**Required task:**
List every line in the records below that contains the word "Open".
## START
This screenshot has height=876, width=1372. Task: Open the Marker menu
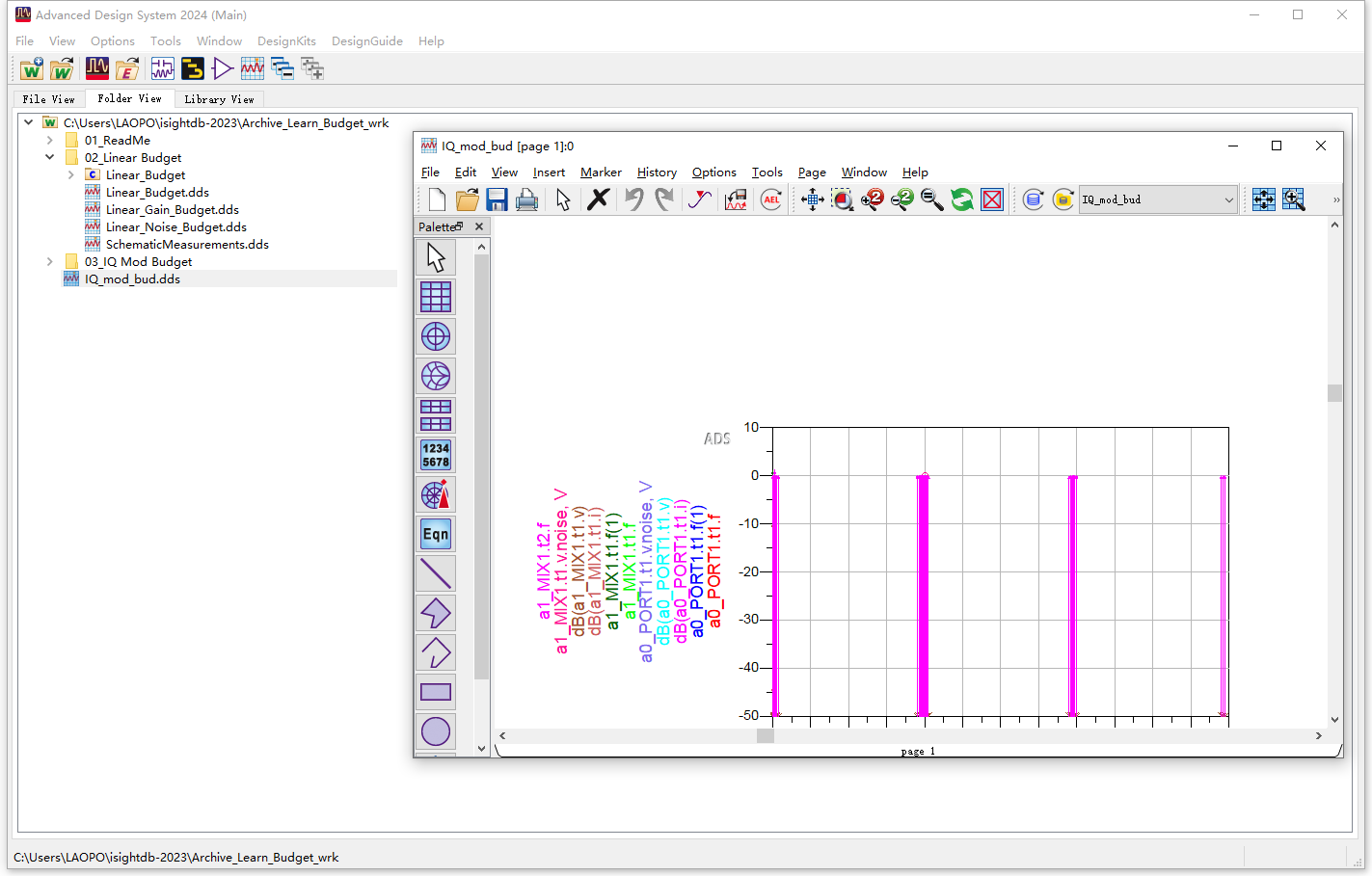tap(600, 173)
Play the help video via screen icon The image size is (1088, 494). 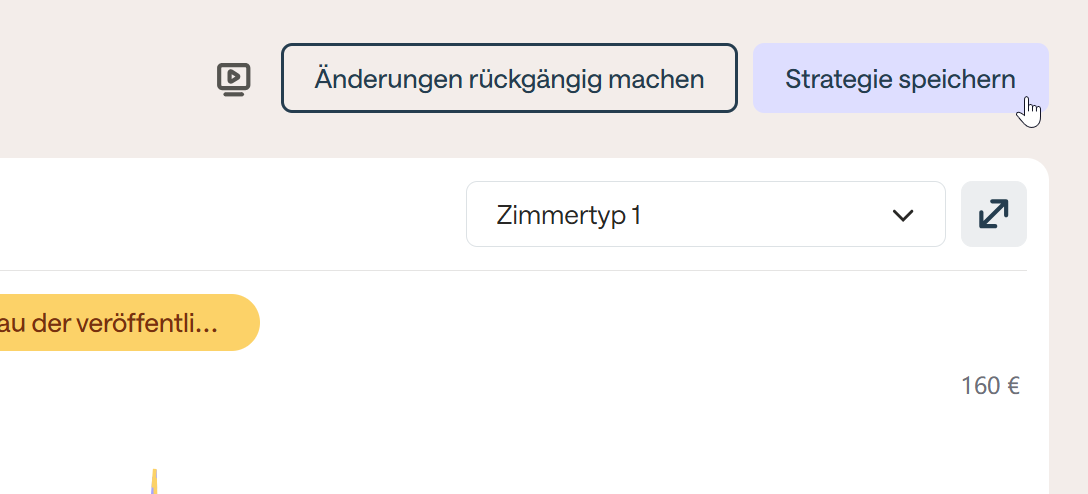234,79
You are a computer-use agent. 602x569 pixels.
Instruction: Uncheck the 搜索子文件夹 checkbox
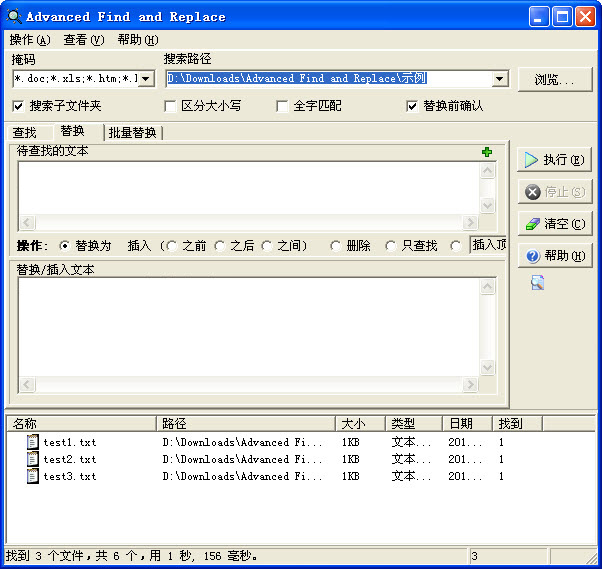[x=19, y=106]
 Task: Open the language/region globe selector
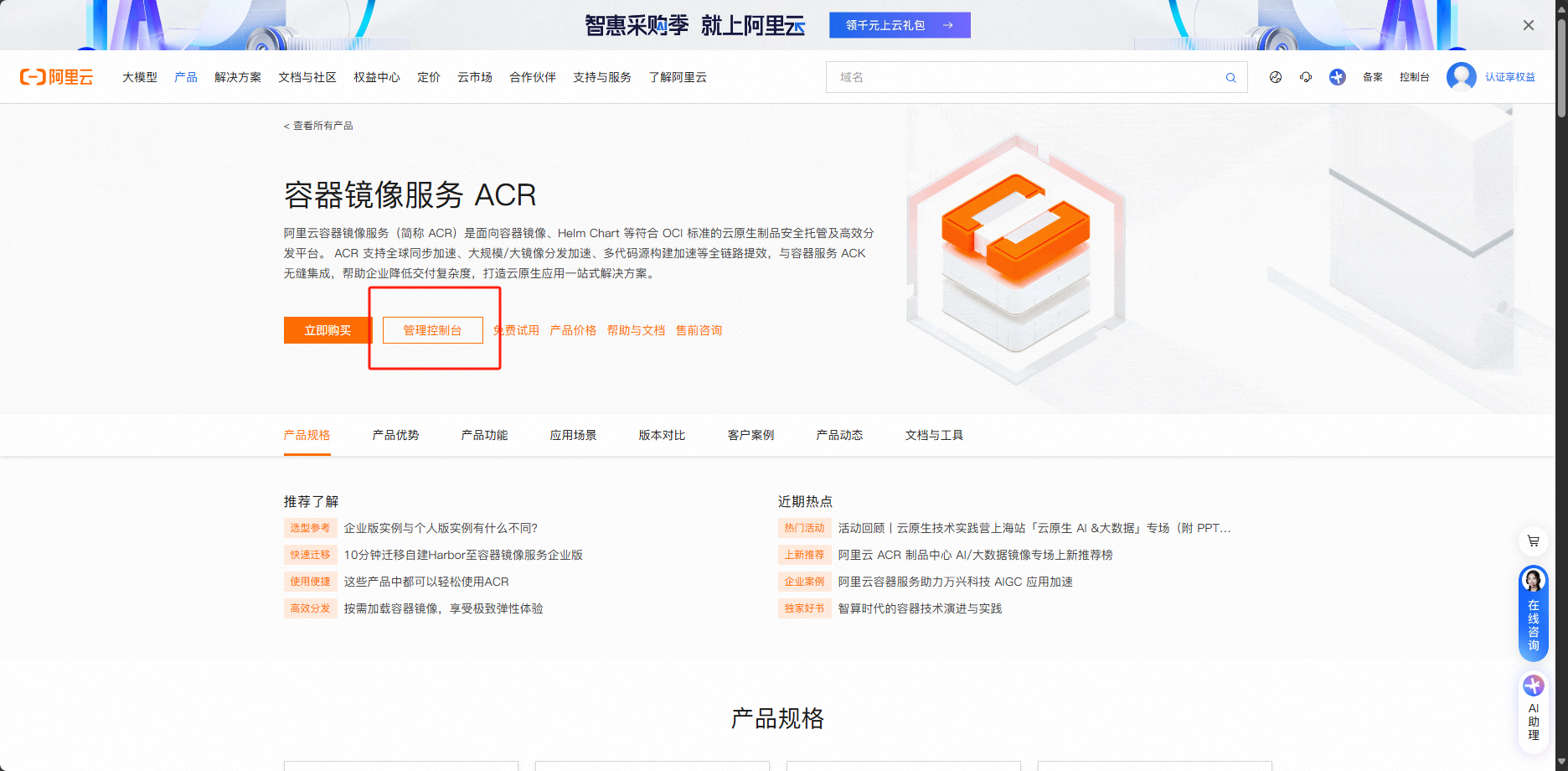tap(1275, 76)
## END
**Full response:**
This screenshot has height=876, width=1372. Task: Open the Marker menu
 Task: Open the language/region globe selector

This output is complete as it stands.